◆ **TASK BRIEF**:
Only one stretch of the data below is needed. Output the lines from the one with "This screenshot has width=600, height=600." up to and including the one with "Where should I", exactly as they stand.

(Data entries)
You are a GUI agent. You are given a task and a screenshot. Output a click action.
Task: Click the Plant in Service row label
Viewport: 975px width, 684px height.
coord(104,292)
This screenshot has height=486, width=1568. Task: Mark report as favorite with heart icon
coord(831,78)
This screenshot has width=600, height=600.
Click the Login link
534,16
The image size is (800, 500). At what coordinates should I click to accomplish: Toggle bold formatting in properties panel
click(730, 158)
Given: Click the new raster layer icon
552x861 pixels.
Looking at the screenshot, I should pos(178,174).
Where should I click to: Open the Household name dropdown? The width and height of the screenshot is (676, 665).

* * *

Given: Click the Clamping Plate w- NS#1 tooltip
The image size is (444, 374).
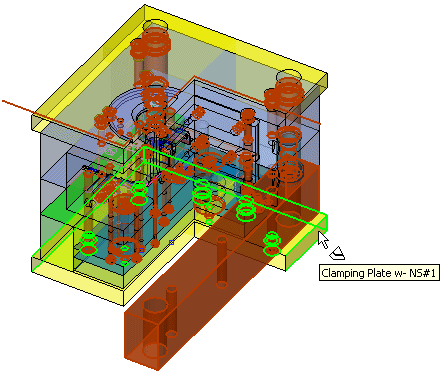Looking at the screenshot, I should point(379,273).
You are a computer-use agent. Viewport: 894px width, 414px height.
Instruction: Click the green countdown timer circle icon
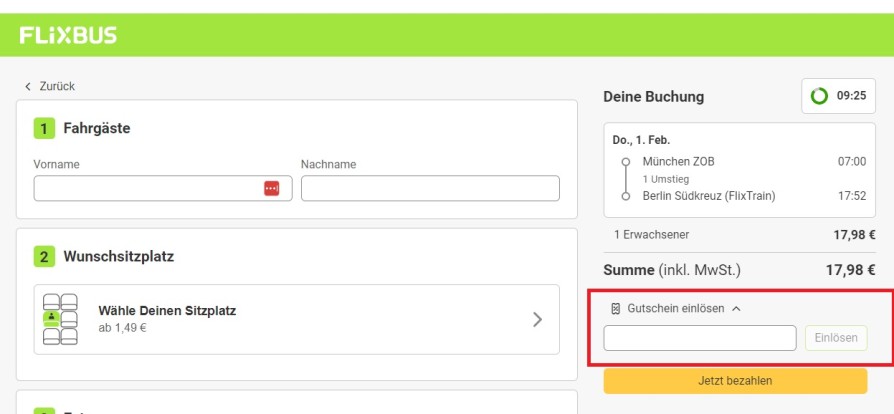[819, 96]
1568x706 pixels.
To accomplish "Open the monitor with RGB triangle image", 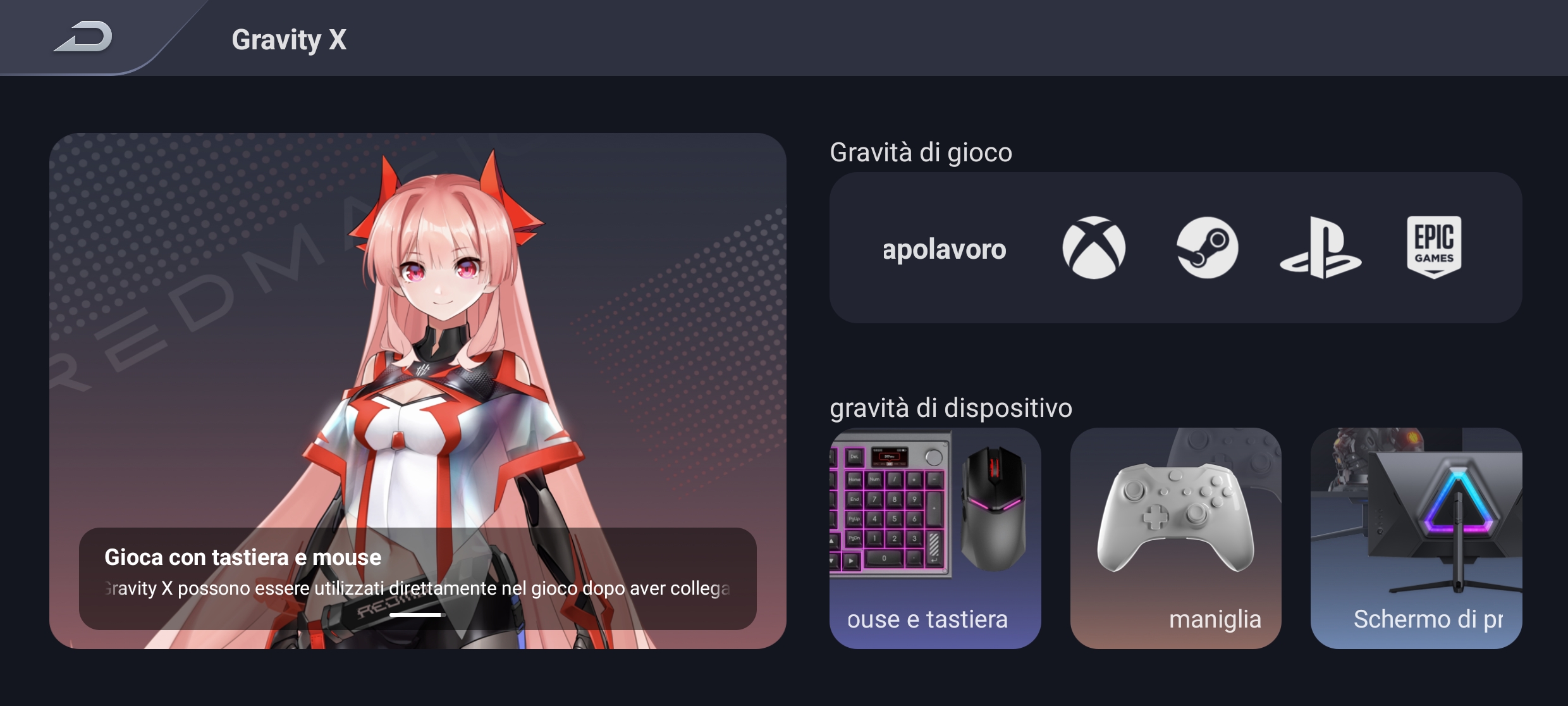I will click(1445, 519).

◆ **PROBLEM SOLUTION**:
This screenshot has width=600, height=600.
Click the Login link
534,16
The image size is (800, 500). At what coordinates should I click to accomplish: Toggle bold formatting in properties panel
click(730, 158)
Given: Click the new raster layer icon
552x861 pixels.
Looking at the screenshot, I should pos(178,174).
Where should I click to: Open the Household name dropdown? The width and height of the screenshot is (676, 665).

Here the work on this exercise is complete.